The following are the steps to turn on municipal level location in Microsoft Authenticator for Push MFA and Passwordless notifications.

  1. Sign in as your Global Admin account on the left of the Graph Explorer
  2. Change the version control to “beta” and enter https://graph.microsoft.com/beta/policies/authenticationMethodsPolicy/authenticationMethodConfigurations/microsoftAuthenticator as the path to query, as shown:
Preparing to query the Microsoft Graph for microsoftAuthenticator settings
  1. Run Query – it will probably fail and tell you “Forbidden – 403 – 191ms. You need to consent to the permissions on the Modify permissions (Preview) tab”.
  2. Select the “Modify Permissions (preview)” tab to see the permissions you need to do this query and to consent to them, as shown:
Preparing to consent to permissions in the Microsoft Graph explorer
  1. Click Consent. You do not need to consent for the entire organization as only you are reading and setting these properties for microsoftAuthenticator. The consented permission is Policy.ReadWrite.AuthenticationMethod.
  2. Run the query again and now you get a response in the “Response Preview” at the bottom of the Graph Explorer. This is a piece of JSON as shown:
{
    "@odata.context": "https://graph.microsoft.com/beta/$metadata#authenticationMethodConfigurations/$entity",
    "@odata.type": "#microsoft.graph.microsoftAuthenticatorAuthenticationMethodConfiguration",
    "id": "MicrosoftAuthenticator",
    "state": "enabled",
    "includeTargets@odata.context": "https://graph.microsoft.com/beta/$metadata#policies/authenticationMethodsPolicy/authenticationMethodConfigurations('MicrosoftAuthenticator')/microsoft.graph.microsoftAuthenticatorAuthenticationMethodConfiguration/includeTargets",
    "includeTargets": [
        {
            "targetType": "group",
            "id": "all_users",
            "isRegistrationRequired": false,
            "authenticationMode": "any",
            "outlookMobileAllowedState": "default",
            "displayAppInformationRequiredState": "default",
            "numberMatchingRequiredState": "default"
        }
    ]
}
  1. Here we can see the settings for the “Authentication Methods/Microsoft Authenticator” control we enabled.
  2. We are going to change the displayAppInformationRequiredState from “default” to “enabled” to turn on MFA and passwordless location in the sign-in prompt.
  3. Copy the whole JSON from your results page (not mine above!) and paste it into the “Request Body” in the middle of the Graph Explorer, as outlined with the red box below
Patching displayAppInformationRequiredState in Microsoft Graph
  1. Change displayAppInformationRequiredState to “enabled” as highlighted above
  2. Change “GET” to “PATCH” and then Run Query again. This will update the displayAppInformationRequiredState setting to enabled.
  3. The response should be {} and “No Content” in green in the status bar as shown:
Response to patching a setting via Microsoft Graph Explorer

Once location (displayAppInformationRequiredState) is enabled and saved back to Azure AD you can attempt a new login that triggers MFA.

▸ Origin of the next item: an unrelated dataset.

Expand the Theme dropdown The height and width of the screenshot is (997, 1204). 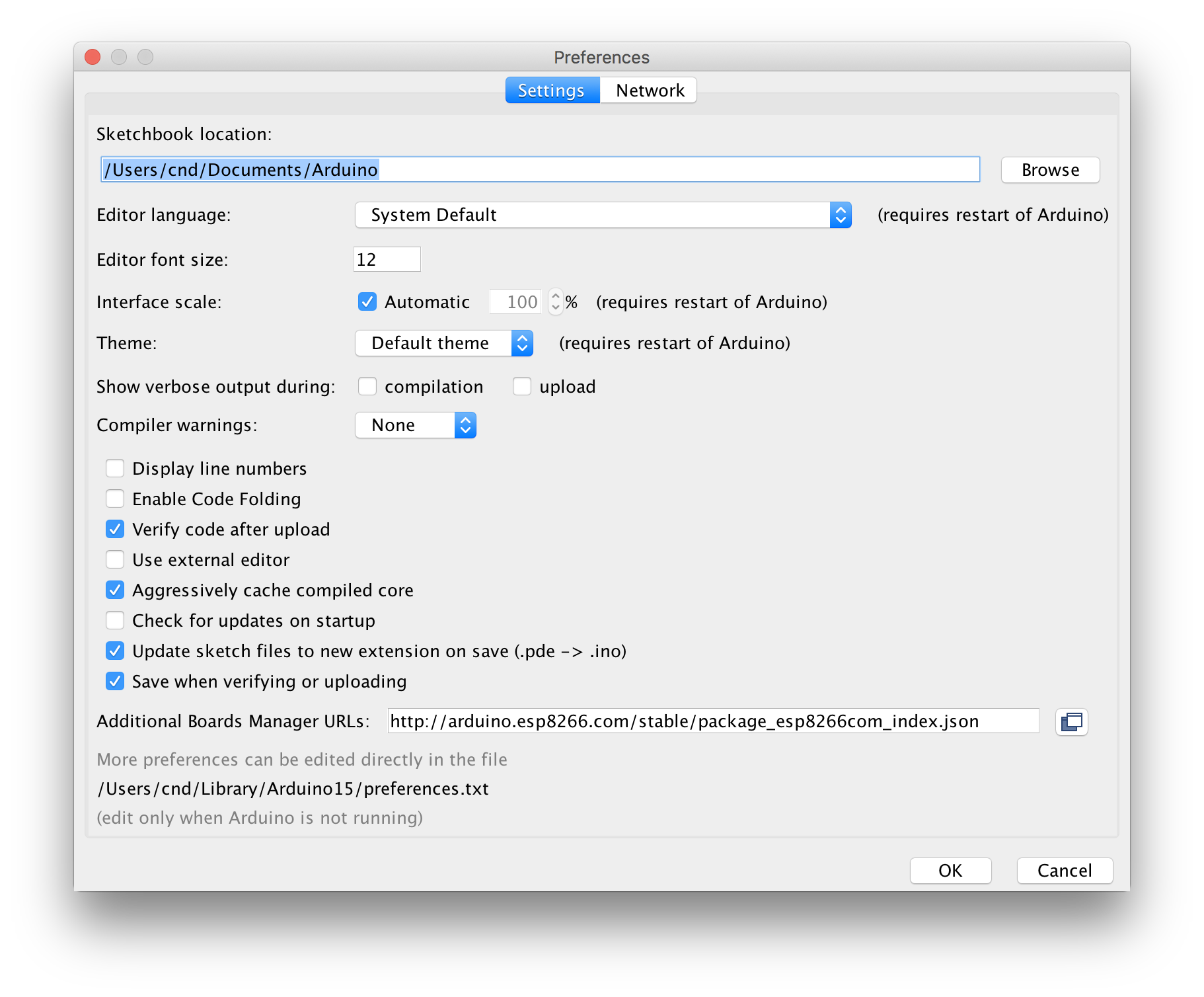[x=444, y=343]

When you get your next MFA login prompt you will see the following on the PC screen – no changes here:

Notice about needing MFA for login

But on your phone, something very different:

iPhone Location MFA Prompt

Now we get an MFA prompt that includes location and app context. The app is “OfficeHome” – I visited https://office.com to get this MFA prompt and I was located in Oxford, UK, shown to the state (Oxfordshire) level.

This is great – but one warning, if you are using VDI or routing your Azure AD traffic through a proxy or VPN then you will get a different location from where the user is located and so you might not want to turn it on – if there are a group of users who use VDI for example, then enabled Authentication Methods for everyone but this group and turn on location for them. For the VDI users, or indeed everyone, turn in number match instead (or as well).